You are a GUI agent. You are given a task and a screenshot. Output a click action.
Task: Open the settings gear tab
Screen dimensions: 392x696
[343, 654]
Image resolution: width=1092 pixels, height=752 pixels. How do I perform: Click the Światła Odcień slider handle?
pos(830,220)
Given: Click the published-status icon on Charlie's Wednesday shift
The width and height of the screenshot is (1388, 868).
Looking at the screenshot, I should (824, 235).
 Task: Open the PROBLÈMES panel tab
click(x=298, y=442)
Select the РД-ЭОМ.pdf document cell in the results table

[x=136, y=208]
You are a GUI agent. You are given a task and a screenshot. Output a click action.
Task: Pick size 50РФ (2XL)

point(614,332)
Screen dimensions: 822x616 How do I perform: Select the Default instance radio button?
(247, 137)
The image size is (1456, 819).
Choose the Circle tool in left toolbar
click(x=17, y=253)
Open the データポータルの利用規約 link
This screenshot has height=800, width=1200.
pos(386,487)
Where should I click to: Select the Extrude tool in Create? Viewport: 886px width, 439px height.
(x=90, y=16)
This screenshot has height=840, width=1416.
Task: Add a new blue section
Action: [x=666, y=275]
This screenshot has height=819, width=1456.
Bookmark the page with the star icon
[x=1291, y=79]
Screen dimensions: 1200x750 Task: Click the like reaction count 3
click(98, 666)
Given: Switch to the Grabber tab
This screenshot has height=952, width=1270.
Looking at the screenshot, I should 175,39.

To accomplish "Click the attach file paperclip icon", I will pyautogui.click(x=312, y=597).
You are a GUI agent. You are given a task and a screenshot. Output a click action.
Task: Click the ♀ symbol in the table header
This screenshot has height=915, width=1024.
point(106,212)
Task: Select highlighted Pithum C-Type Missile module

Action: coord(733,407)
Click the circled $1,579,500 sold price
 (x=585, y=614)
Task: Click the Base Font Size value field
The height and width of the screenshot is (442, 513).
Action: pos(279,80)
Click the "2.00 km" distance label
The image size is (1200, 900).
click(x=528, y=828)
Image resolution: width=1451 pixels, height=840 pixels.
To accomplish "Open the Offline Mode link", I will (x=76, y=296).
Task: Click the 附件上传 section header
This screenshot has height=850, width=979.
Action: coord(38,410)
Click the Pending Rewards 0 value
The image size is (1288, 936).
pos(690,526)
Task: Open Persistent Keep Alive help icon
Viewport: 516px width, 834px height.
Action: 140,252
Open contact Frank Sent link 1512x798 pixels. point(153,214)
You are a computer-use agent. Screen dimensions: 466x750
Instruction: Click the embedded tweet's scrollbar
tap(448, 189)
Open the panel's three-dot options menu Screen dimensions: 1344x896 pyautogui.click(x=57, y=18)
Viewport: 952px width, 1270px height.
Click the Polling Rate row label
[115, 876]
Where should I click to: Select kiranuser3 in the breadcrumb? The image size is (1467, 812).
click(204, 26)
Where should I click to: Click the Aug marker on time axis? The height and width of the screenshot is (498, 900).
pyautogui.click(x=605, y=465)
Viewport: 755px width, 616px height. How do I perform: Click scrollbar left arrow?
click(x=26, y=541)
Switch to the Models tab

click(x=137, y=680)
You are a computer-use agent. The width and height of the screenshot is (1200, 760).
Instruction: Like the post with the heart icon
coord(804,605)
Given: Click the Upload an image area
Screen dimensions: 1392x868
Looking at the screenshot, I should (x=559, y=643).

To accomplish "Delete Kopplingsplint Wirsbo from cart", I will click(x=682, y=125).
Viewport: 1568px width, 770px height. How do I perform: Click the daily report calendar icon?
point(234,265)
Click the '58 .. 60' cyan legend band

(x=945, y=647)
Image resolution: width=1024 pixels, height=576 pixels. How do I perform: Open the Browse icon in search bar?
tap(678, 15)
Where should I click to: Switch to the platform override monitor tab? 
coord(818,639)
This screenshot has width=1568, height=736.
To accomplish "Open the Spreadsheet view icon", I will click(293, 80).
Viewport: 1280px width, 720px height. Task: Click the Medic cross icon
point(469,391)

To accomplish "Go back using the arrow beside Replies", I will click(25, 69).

——————————

Give the lines from the start of the records through the line containing "Looking at the screenshot, I should (824, 235).", inclusive, again with "gear" swapped for "cog" and everything else unchanged.

You are a GUI agent. You are given a task and a screenshot. Output a click action.
Task: Open the settings cog tab
Screen dimensions: 392x696
[343, 654]
Image resolution: width=1092 pixels, height=752 pixels. How do I perform: Click the Światła Odcień slider handle?
pos(830,220)
Given: Click the published-status icon on Charlie's Wednesday shift
The width and height of the screenshot is (1388, 868).
Looking at the screenshot, I should (824, 235).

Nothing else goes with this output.